• [TASK DATA]
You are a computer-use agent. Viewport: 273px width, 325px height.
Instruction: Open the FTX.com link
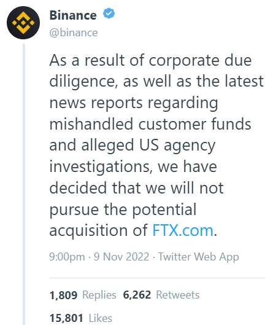[x=183, y=230]
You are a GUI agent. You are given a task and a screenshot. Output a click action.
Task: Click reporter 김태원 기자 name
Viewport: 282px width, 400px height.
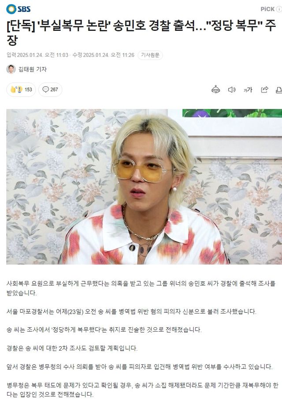[x=32, y=69]
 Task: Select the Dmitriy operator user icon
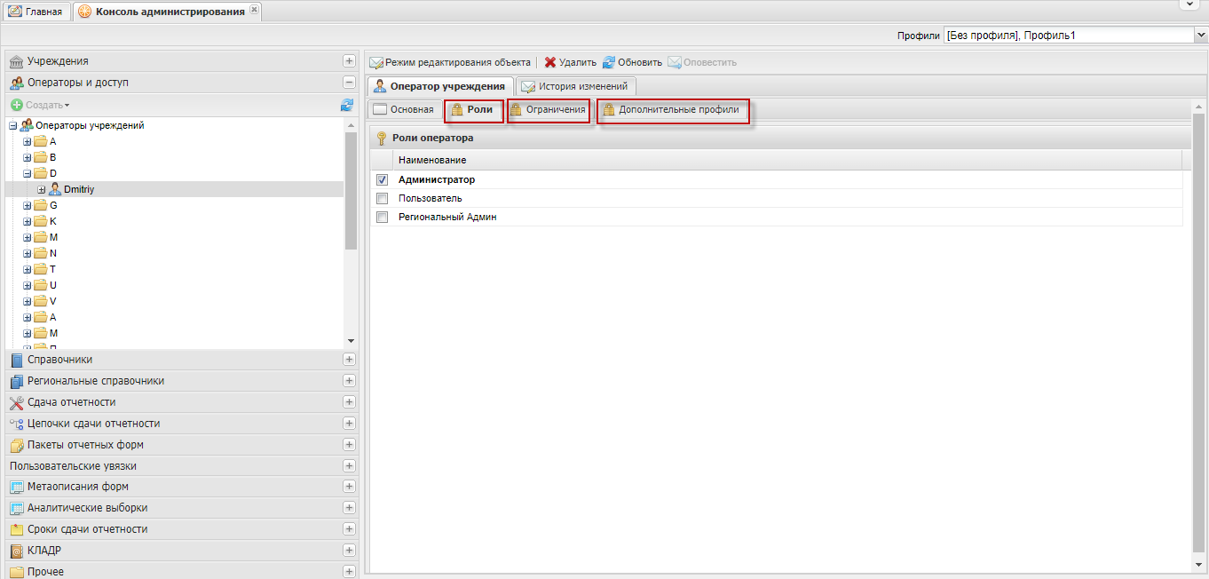pos(55,189)
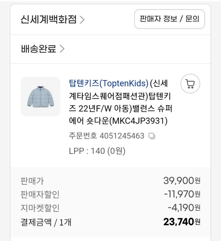Click the chevron next to 신세계백화점
This screenshot has height=241, width=221.
(82, 20)
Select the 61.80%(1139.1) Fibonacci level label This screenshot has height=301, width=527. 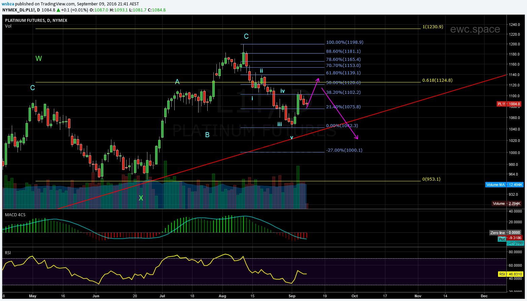pyautogui.click(x=343, y=73)
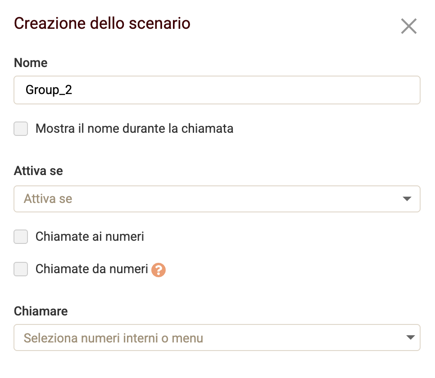Check the Chiamate da numeri option
This screenshot has width=435, height=378.
click(20, 269)
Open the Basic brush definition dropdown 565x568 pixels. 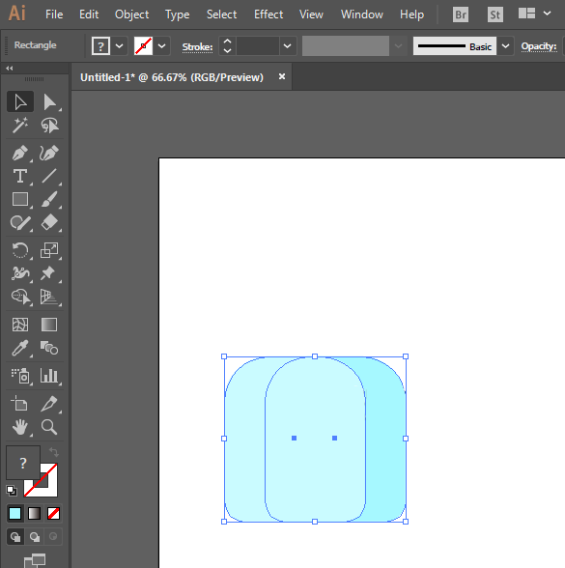[506, 46]
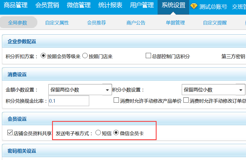Toggle 店铺会员资料共享 checkbox
Screen dimensions: 246x160
[x=10, y=133]
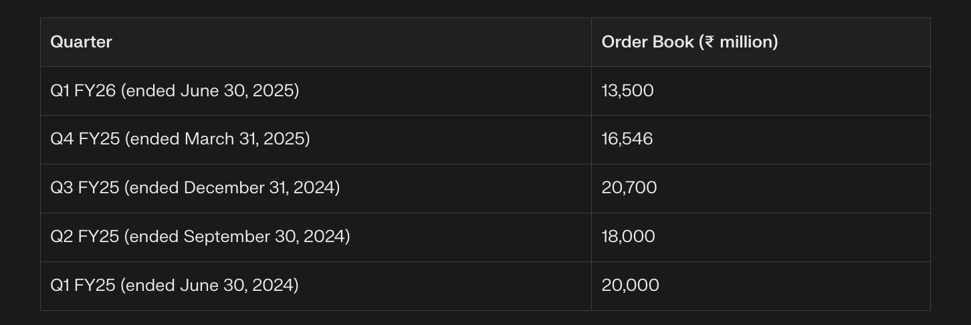Click the rupee symbol in the header
This screenshot has width=971, height=325.
point(709,42)
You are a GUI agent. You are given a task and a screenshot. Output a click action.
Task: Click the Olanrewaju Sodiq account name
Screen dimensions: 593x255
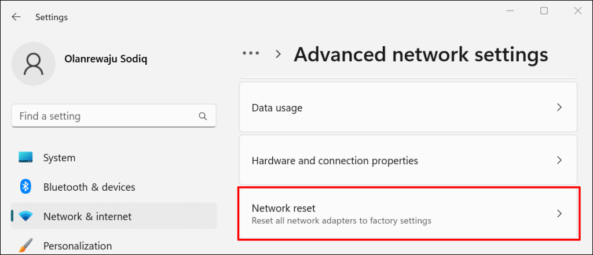[x=107, y=59]
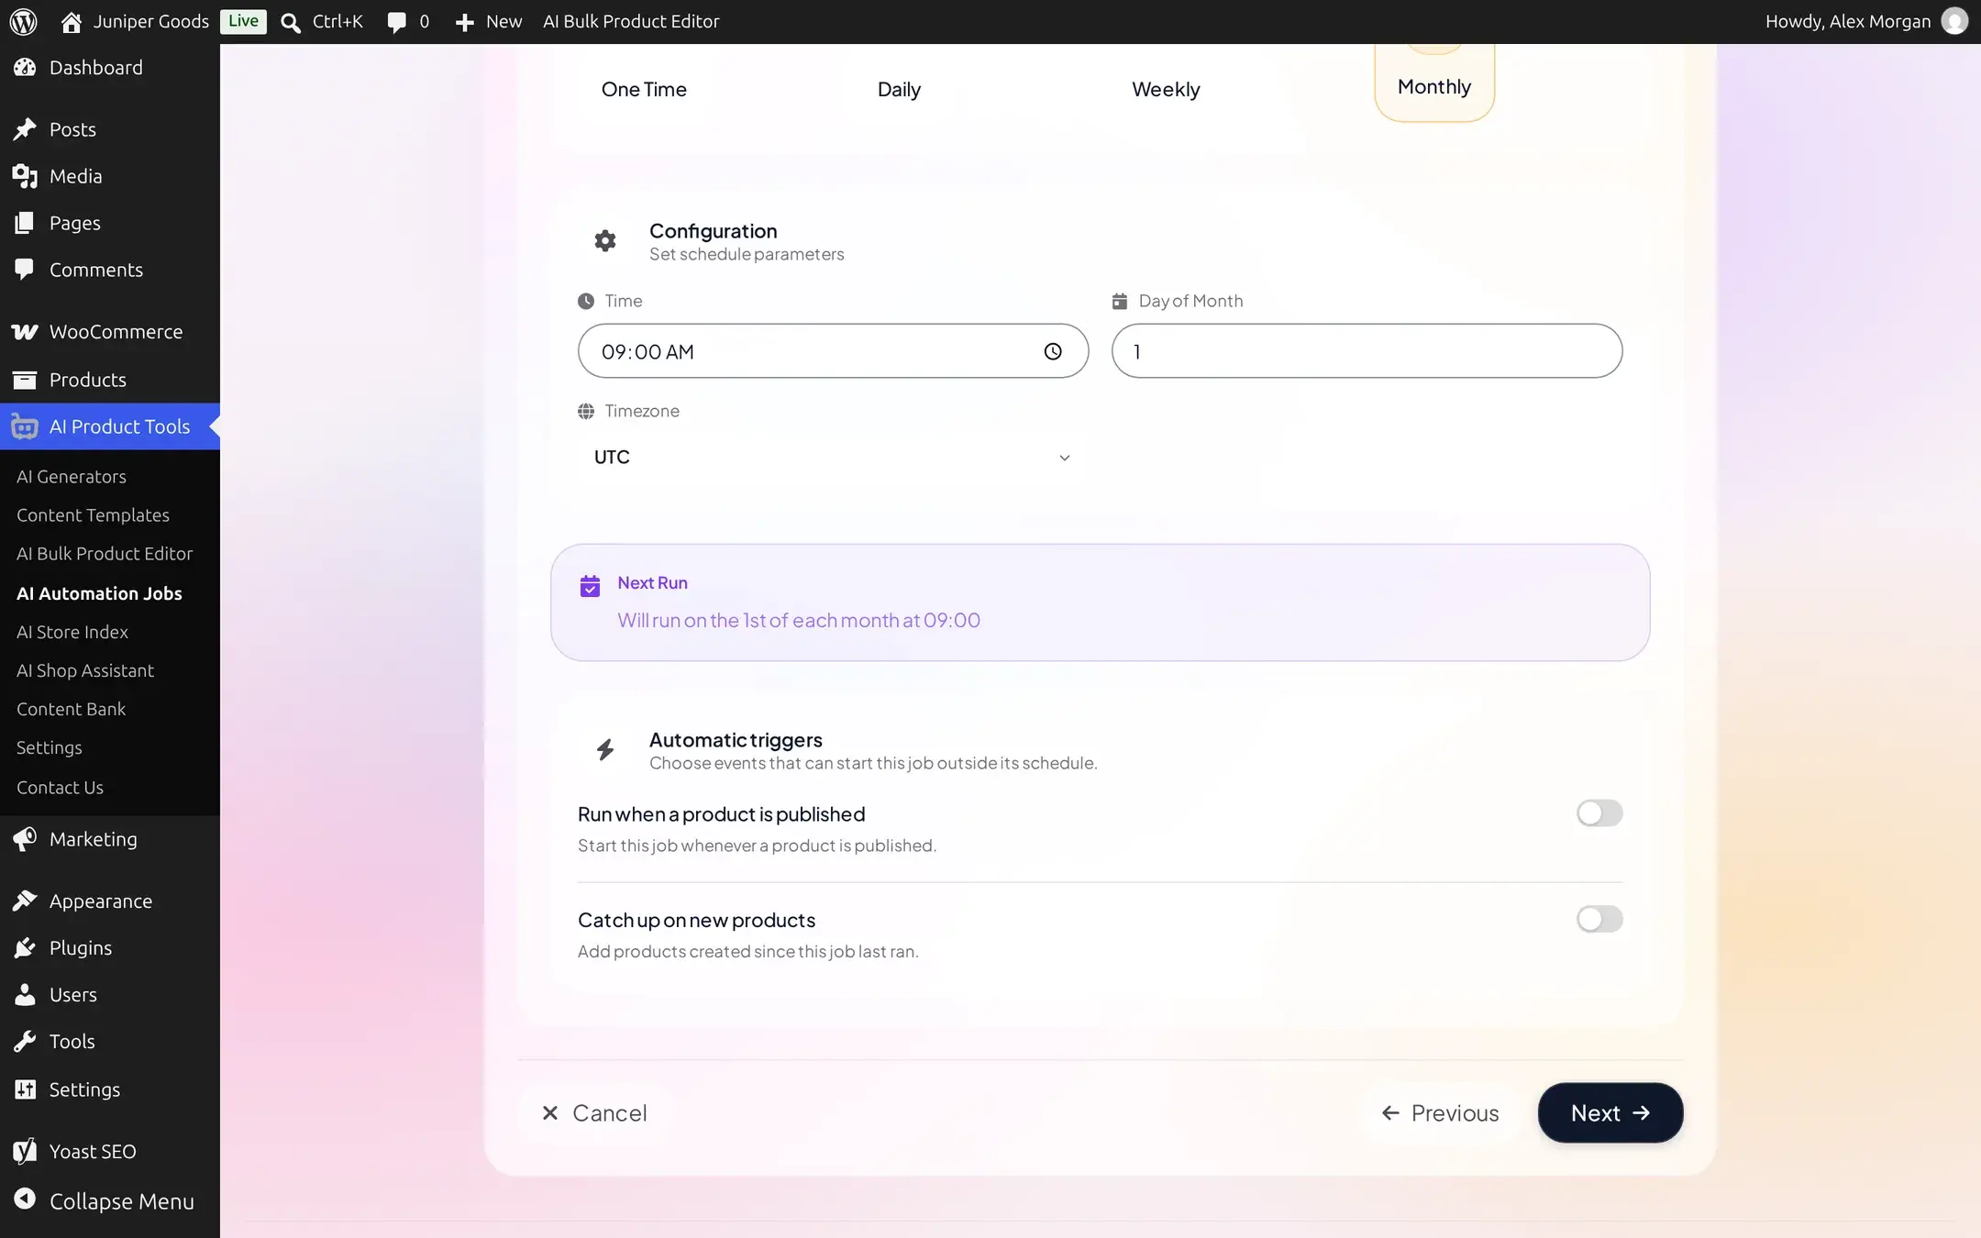Click the WordPress logo icon
Image resolution: width=1981 pixels, height=1238 pixels.
[23, 21]
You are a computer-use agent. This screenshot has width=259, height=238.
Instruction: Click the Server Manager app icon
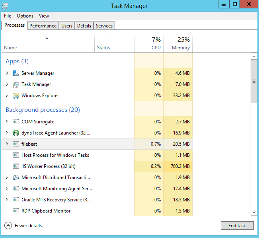point(16,73)
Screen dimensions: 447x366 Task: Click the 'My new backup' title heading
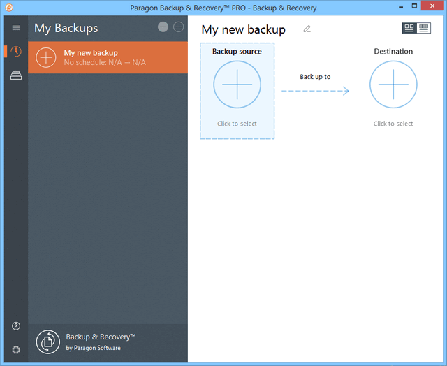click(x=243, y=29)
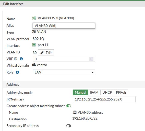
Task: Click the VLAN type icon
Action: pyautogui.click(x=34, y=31)
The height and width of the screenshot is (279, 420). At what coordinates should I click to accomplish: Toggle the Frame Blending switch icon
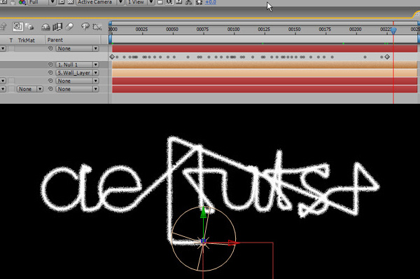coord(57,27)
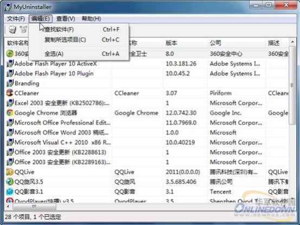300x225 pixels.
Task: Open the 查看(V) menu
Action: click(x=66, y=19)
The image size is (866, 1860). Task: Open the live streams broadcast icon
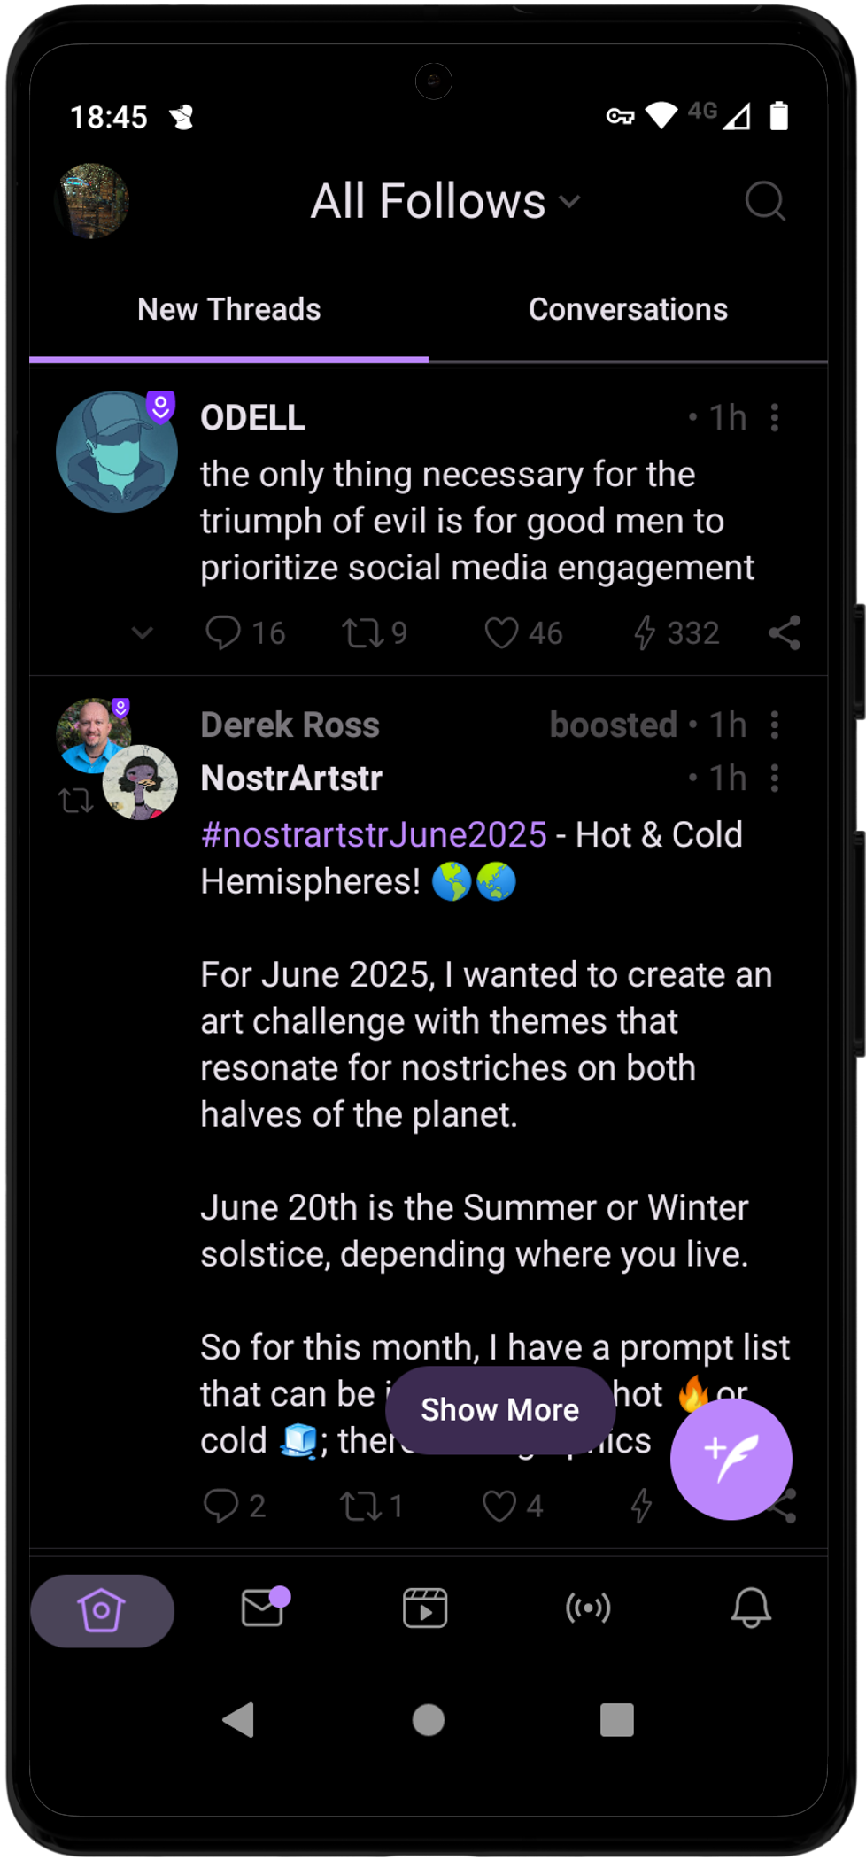588,1608
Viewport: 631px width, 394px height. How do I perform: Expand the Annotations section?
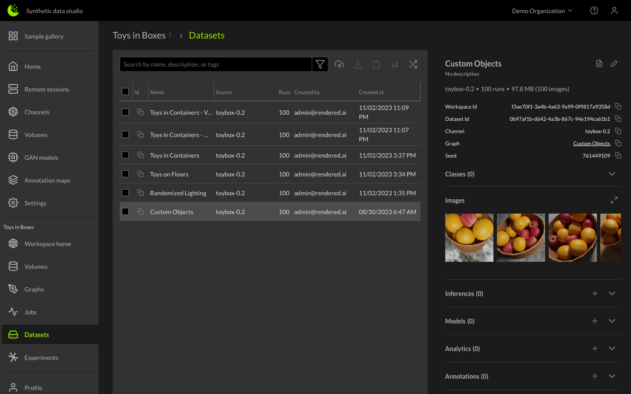[x=612, y=376]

• [PROBLEM TO SOLVE] Please write out the material from the line containing "Instruction: Click the" to its final line, both inclusive, exactly as it appears; pictures are not part of the copy.

• [PROBLEM SOLUTION]
Instruction: Click the Server Manager app icon
point(16,73)
Screen dimensions: 447x366 Task: Click the 'My new backup' title heading
click(x=243, y=29)
Task: Click the VLAN type icon
Action: pyautogui.click(x=34, y=31)
The height and width of the screenshot is (279, 420). At what coordinates should I click to accomplish: Toggle the Frame Blending switch icon
coord(57,27)
300x225 pixels.
Task: Open the 查看(V) menu
Action: click(x=66, y=19)
The image size is (866, 1860). Task: Open the live streams broadcast icon
588,1608
Viewport: 631px width, 394px height. How do I perform: Expand the Annotations section?
[x=612, y=376]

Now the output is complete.